Why Don’t People Value Your Time?

Time is the only non-renewable resource we have, and yet, it’s the one thing people are most careless with — especially when it belongs to someone else. Why? Because, simply put, people prioritize what serves them best. When you’re too kind, too available, and too accommodating, others assume your time is abundant and, worse, that it’s theirs to take.

People don’t value your time for three key reasons:

  1. You Haven’t Taught Them To. If you don’t establish boundaries, others won’t assume they exist. If you always say yes, they’ll never believe no is an option.
  2. They Value Their Own Time More. We live in an era of self-interest disguised as collaboration. People are focused on their own goals, deadlines, and needs. If you’re an enabler, they’ll keep enabling themselves — at your expense.
  3. You’re Too Accessible. The more people can reach you, the less they value each interaction. If you’re always available, the assumption is your time must not be that valuable.

Think about it: When was the last time someone truly appreciated your time when they had unrestricted access to it? Scarcity drives value. If you want people to respect your time, make it clear that it’s not up for grabs without consequence.

The Consensus Trap: Why People Seek Agreement Over Truth

Another dangerous side effect of being too kind? People expect you to agree with them, to nod along, to make their lives easier by being agreeable. Consensus feels good because it creates harmony, but here’s the hard truth: consensus often comes at the expense of progress and truth.

The world is full of people searching for validation, not honesty. They don’t want to hear what they need to; they want to hear what makes them comfortable. When you’re overly kind, you become a prime target for these consensus seekers — the ones who prefer the illusion of agreement over the discomfort of reality.

Being too accommodating in conversations, meetings, and decisions means you’re not just wasting your time; you’re eroding your influence.
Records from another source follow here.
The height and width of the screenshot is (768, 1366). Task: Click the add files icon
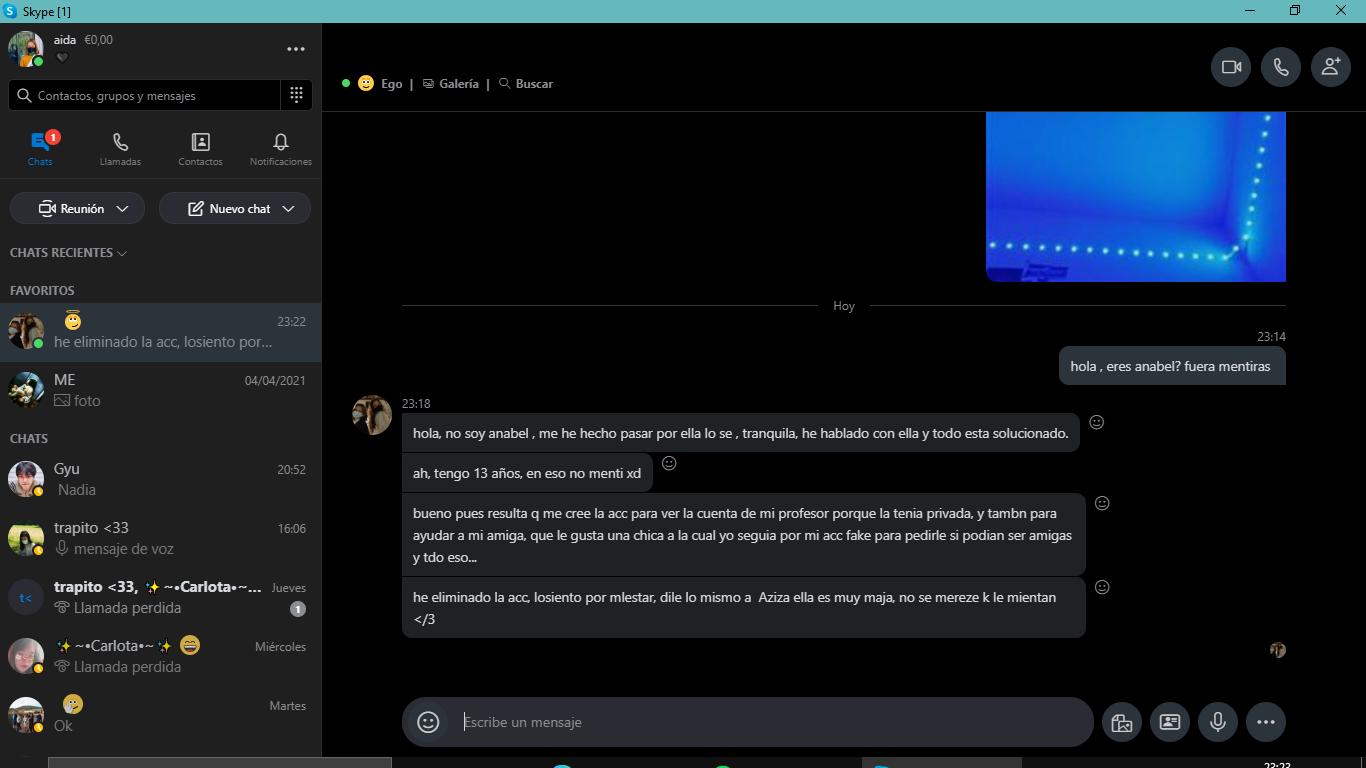tap(1122, 722)
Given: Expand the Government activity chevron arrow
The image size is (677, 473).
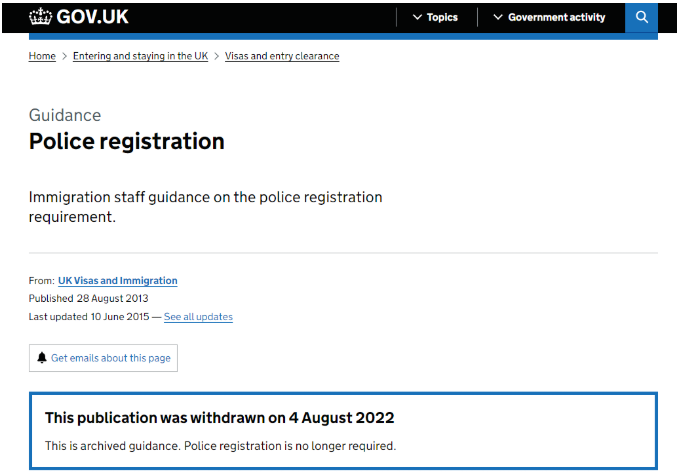Looking at the screenshot, I should click(498, 17).
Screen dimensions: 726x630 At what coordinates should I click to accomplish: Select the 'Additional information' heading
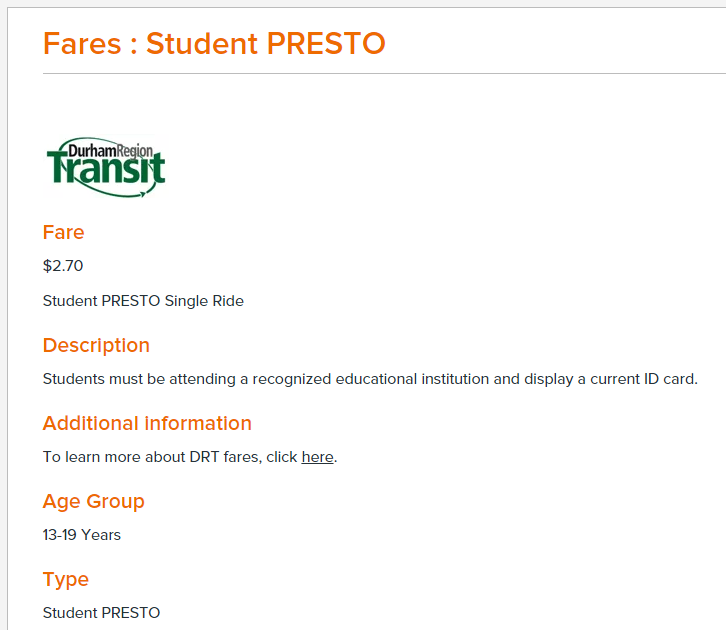(x=147, y=423)
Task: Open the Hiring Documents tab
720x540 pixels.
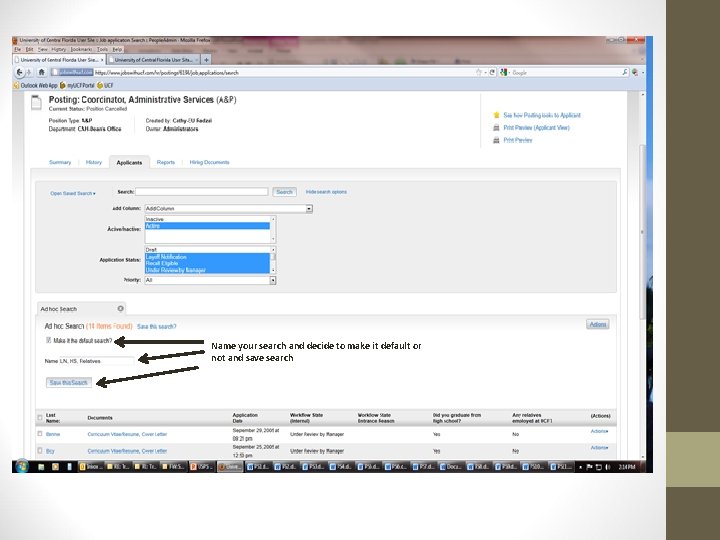Action: pos(209,162)
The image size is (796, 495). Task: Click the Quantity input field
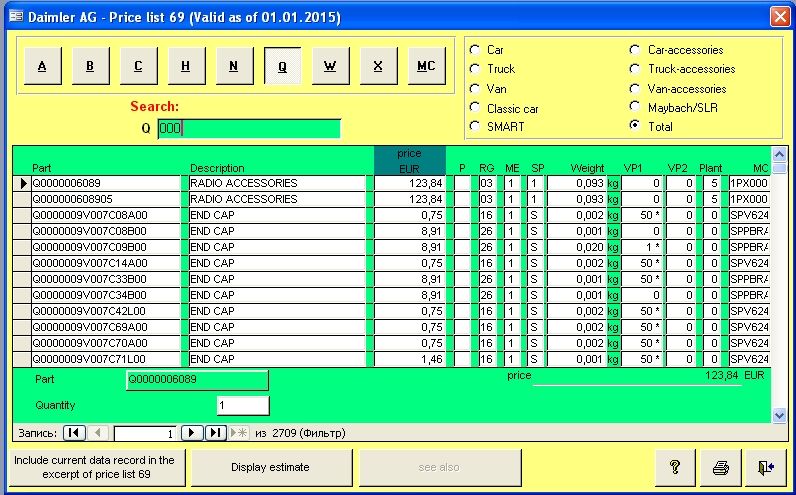tap(243, 405)
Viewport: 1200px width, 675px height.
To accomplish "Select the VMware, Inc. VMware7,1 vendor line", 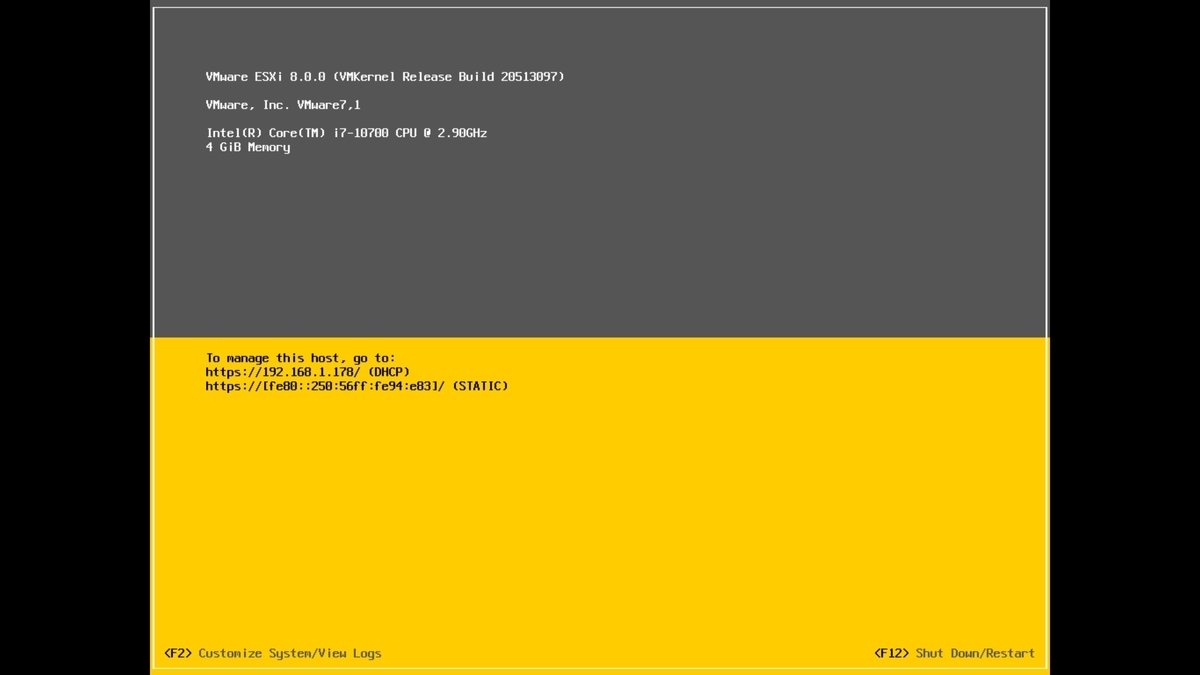I will (x=283, y=105).
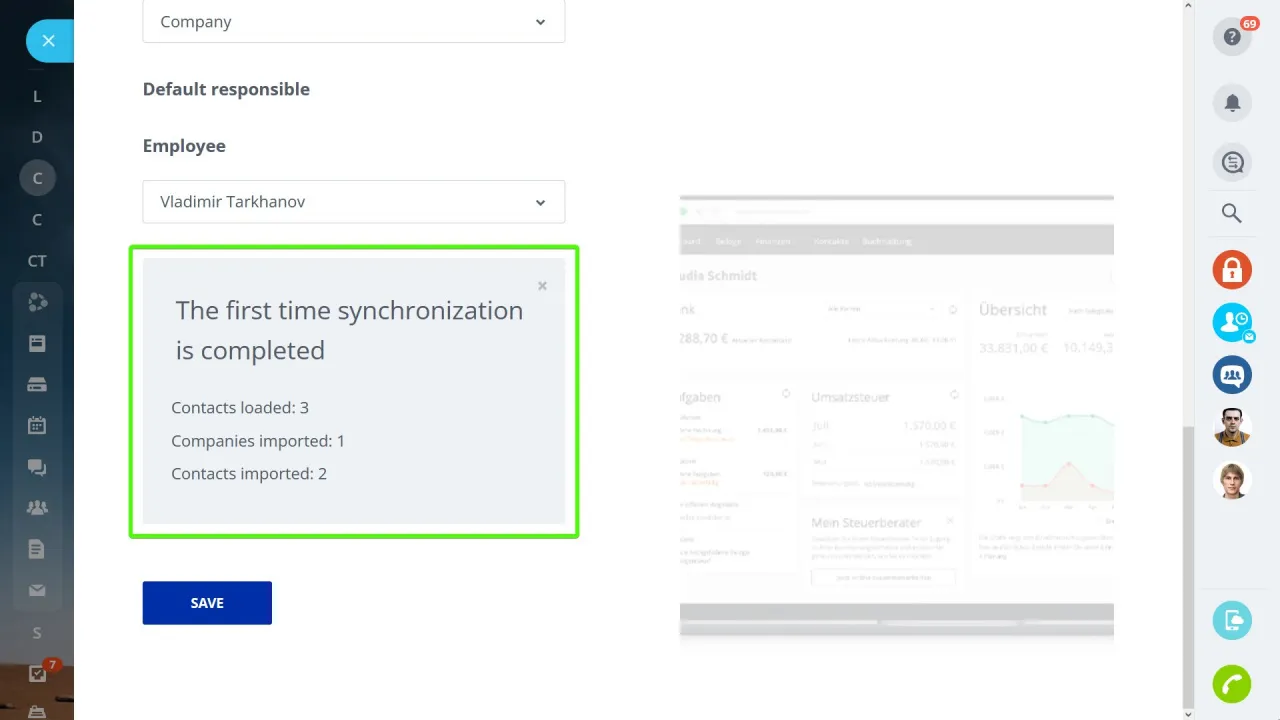The image size is (1280, 720).
Task: Open the Calendar icon in left sidebar
Action: (37, 424)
The harsh truth is, people respect those who challenge them more than those who validate them. Why? Because deep down, we know that growth comes from discomfort, not coddling.

How to Reclaim Your Time, Value, and Influence

So, what’s the antidote to this kindness conundrum? How do you maintain the virtue without becoming a doormat? The answer lies in a few strategic moves:

  1. Set Boundaries and Enforce Them Relentlessly. Stop being available 24/7. Set specific times for calls, meetings, and responses. Learn the power of saying, “I can’t right now, but here’s when I can.”
  2. Be Selective with Your Yeses. Saying yes to everything devalues your own priorities. Choose where your kindness and generosity will have the most impact and politely decline the rest.
  3. Introduce a Little Scarcity. When people think they can always have your time, they undervalue it. Limit access strategically and watch how people start to respect it more.
  4. Embrace Directness. Kindness doesn’t have to mean agreeing with everyone. Learn to say, “I see your point, but here’s another perspective.” Respect comes from offering honest, constructive feedback — not being a yes-person.
  5. Prioritize Yourself First. This one’s tough, especially if you’re wired to be helpful. But if you don’t put your own goals and well-being first, no one else will.
  6. Know When to Walk Away. Not every relationship or opportunity deserves your kindness. Sometimes, the best move is to step back and invest your energy where it’s truly valued.

The Bottom Line

Kindness is a beautiful thing, but only when wielded with intention. Being too kind, too available, and too agreeable doesn’t earn you respect; it invites people to take advantage of you. If you want to be valued — your time, your input, your presence — you need to start treating yourself with the same respect you’re so eager to offer others.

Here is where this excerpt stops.